From c6dde8ffd071aea9d1ce64279178e470977b235c Mon Sep 17 00:00:00 2001
From: Takashi Iwai <tiwai@suse.de>
Date: Fri, 11 Dec 2020 14:00:48 +0100
Subject: [PATCH] ALSA: usb-audio: Fix control 'access overflow' errors from chmap
Git-commit: c6dde8ffd071aea9d1ce64279178e470977b235c
Patch-mainline: v5.11-rc1
References: git-fixes

The current channel-map control implementation in USB-audio driver may
lead to an error message like
  "control 3:0:0:Playback Channel Map:0: access overflow"
when CONFIG_SND_CTL_VALIDATION is set.  It's because the chmap get
callback clears the whole array no matter which count is set, and
rather the false-positive detection.

This patch fixes the problem by clearing only the needed array range
at usb_chmap_ctl_get().

Cc: <stable@vger.kernel.org>
Link: https://lore.kernel.org/r/20201211130048.6358-1-tiwai@suse.de
Signed-off-by: Takashi Iwai <tiwai@suse.de>

---
 sound/usb/stream.c | 6 +++---
 1 file changed, 3 insertions(+), 3 deletions(-)

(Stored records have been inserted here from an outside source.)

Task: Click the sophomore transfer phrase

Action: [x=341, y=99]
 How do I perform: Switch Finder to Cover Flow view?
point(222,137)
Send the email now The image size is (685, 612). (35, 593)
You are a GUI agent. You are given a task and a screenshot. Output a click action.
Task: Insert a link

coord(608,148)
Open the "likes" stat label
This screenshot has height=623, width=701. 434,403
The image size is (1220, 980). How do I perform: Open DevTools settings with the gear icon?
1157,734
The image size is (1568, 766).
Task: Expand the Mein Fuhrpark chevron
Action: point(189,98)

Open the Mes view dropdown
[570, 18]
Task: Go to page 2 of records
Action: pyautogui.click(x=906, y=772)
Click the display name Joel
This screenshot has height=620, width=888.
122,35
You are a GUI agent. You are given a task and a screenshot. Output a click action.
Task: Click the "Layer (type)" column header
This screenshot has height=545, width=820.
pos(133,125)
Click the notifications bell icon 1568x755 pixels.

diff --git a/sound/usb/stream.c b/sound/usb/stream.c
index ca76ba5b5c0b..2f6d39c2ba7c 100644
--- a/sound/usb/stream.c
+++ b/sound/usb/stream.c
@@ -193,16 +193,16 @@ static int usb_chmap_ctl_get(struct snd_kcontrol *kcontrol,
 	struct snd_pcm_chmap *info = snd_kcontrol_chip(kcontrol);
 	struct snd_usb_substream *subs = info->private_data;
 	struct snd_pcm_chmap_elem *chmap = NULL;
-	int i;
+	int i = 0;
 
-	memset(ucontrol->value.integer.value, 0,
-	       sizeof(ucontrol->value.integer.value));
 	if (subs->cur_audiofmt)
 		chmap = subs->cur_audiofmt->chmap;
 	if (chmap) {
 		for (i = 0; i < chmap->channels; i++)
 			ucontrol->value.integer.value[i] = chmap->map[i];
 	}
+	for (; i < subs->channels_max; i++)
+		ucontrol->value.integer.value[i] = 0;
 	return 0;
 }
 
-- 
2.26.2